I am trying to perform a fitting for my data using the lmfit package. However I couldnt find any built-in model for a multi-exponential decay. I have tried to create my own function, and then to fit it. My code is the following:

import os
import time
import numpy as np
import pandas as pd
import lmfit
from lmfit.models import ExponentialModel, LinearModel
from lmfit import Model, Parameter, report_fit

def MultiExpDecay(tiempo,C1,tau1,C2,tau2):
    return C1*np.exp(-tiempo/tau1)+C2*np.exp(-tiempo/tau2)

def MultiExpDecay_fit():
    C1s = []
    C1s_error = []
    C2s = []
    C2s_error = []
    tau1s = []
    tau1s_error = []
    tau2s = []
    tau2s_error = []
    Fit_MultiExpDecays = []
    model = Model(MultiExpDecay, independent_vars=['tiempo'])
    for c in range(len(V_APD.columns)):
        xdat = tiempo.iloc[:, c]
        ydat = V_APD.iloc[:, c]
        pars = model.guess(ydat, x=xdat)
        fit = model.fit(ydat, pars, x=xdat)
        fit_values = model.eval(pars, x=xdat)
        Fit_MultiExpDecays.append(fit_values)
        for key in fit.params:
            if key == 'C1':
                #print(key, "=", out.params[key].value, "+/-", out.params[key].stderr)
                C1s.append(fit.params[key].value)
                C1s_error.append(fit.params[key].stderr)
            elif key == 'C2':
                C2s.append(fit.params[key].value)
                C2s_error.append(fit.params[key].stderr)
            elif key == 'tau1':
                tau1s.append(fit.params[key].value)
                tau1s_error.append(fit.params[key].stderr)
            elif key == 'tau2':
                tau2s.append(fit.params[key].value)
                tau2s_error.append(fit.params[key].stderr)
    Fit_MultiExpDecays = np.transpose(pd.DataFrame(Fit_MultiExpDecays, index=labels))
    C1 = np.transpose(pd.DataFrame(C1s, index = labels, columns = ['C1']))
    C2 = np.transpose(pd.DataFrame(C2s, index=labels, columns=['C2']))
    tau1 = np.transpose(pd.DataFrame(tau1s, index=labels, columns=['tau1']))
    tau2 = np.transpose(pd.DataFrame(tau2s, index=labels, columns=['tau2']))
    C1_error = np.transpose(pd.DataFrame(C1s_error, index = labels, columns=['C1 error']))
    C2_error = np.transpose(pd.DataFrame(C2s_error, index=labels, columns=['C2 error']))
    tau1_error = np.transpose(pd.DataFrame(tau1s_error, index=labels, columns=['tau1 error']))
    tau2_error = np.transpose(pd.DataFrame(tau2s_error, index=labels, columns=['tau2 error']))
    C1 = pd.concat([C1, C1_error])
    C2 = pd.concat([C2, C2_error])
    tau1 = pd.concat([tau1, tau1_error])
    tau2 = pd.concat([tau2, tau2_error])
    return C1, C2, tau1, tau2, Fit_MultiExpDecays

C1, C2, tau1, tau2, Fit_MultiExpDecays = MultiExpDEcay_fit():

An error is raised but cannot identify the problem.

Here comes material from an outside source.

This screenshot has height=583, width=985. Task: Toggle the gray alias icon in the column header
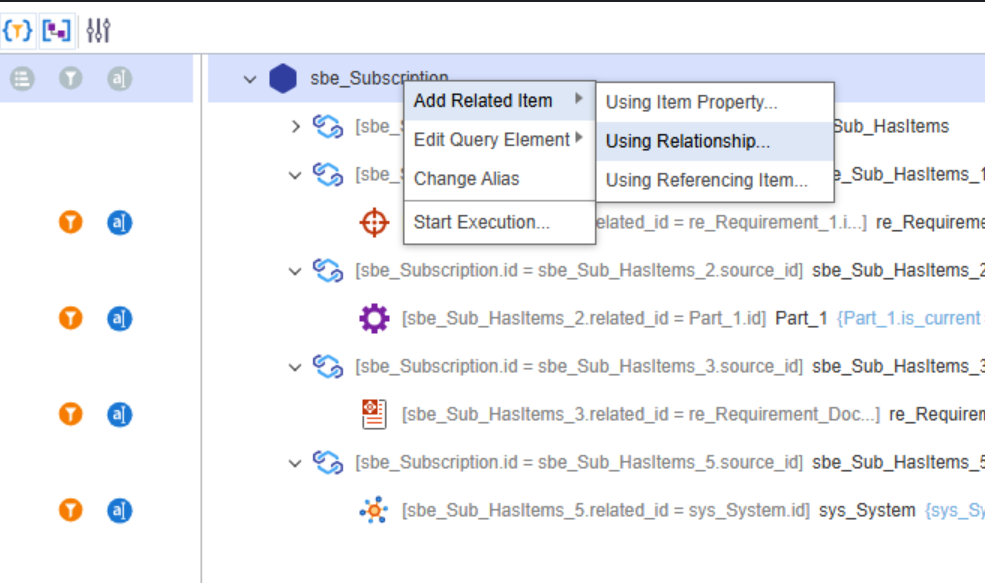click(x=119, y=78)
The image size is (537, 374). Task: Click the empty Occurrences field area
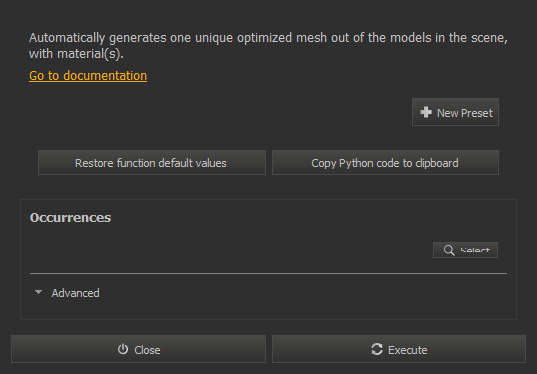pyautogui.click(x=229, y=250)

File "C:\ProgramData\Anaconda3\Lib\site-packages\lmfit\model.py", line 737, in guess
    raise NotImplementedError(msg)
NotImplementedError: guess() not implemented for Model

Solution

  • You could also use two lmfit.ExponentialModel, as with

    import numpy as np
    from lmfit.models import ExponentialModel
    
    def dblexp( x, c1, l1, c2, l2 ):
        return c1 * np.exp( -x / l1 ) + c2 * np.exp( -x / l2 )
        
    xl = np.linspace(0, 10, 101)
    yl = dblexp(xl, 32.44, 0.81, 11.51, 9.22 ) + np.random.normal(0, 0.2, xl.size)
    
    mymodel = ExponentialModel(prefix='e1_') + ExponentialModel(prefix='e2_') 
    
    params = mymodel.make_params(e1_amplitude=10, e1_decay=10,
                                 e2_amplitude=25, e2_decay=0.50)
    
    result = mymodel.fit(yl, params, x=xl)
    print( result.fit_report() )
    

    For the actual question: As the exception says, Model does not know how to guess reasonable parameter values for an arbitrary, user-defined model function - the Model.guess() method raises this exception by default and must be overwritten by each subclass. lmfit provides this method for the provided submodels (including ExponentialModel), but these are each coded with an understanding of those particular models.

    Finally: fitting double-exponential decay is notoriously error-prone and difficult for least-squares approaches (or at least Levenberg-Marquardt implementations). For more realistic cases, I would recommend fitting the log of the data with the log of the double-exponential decay.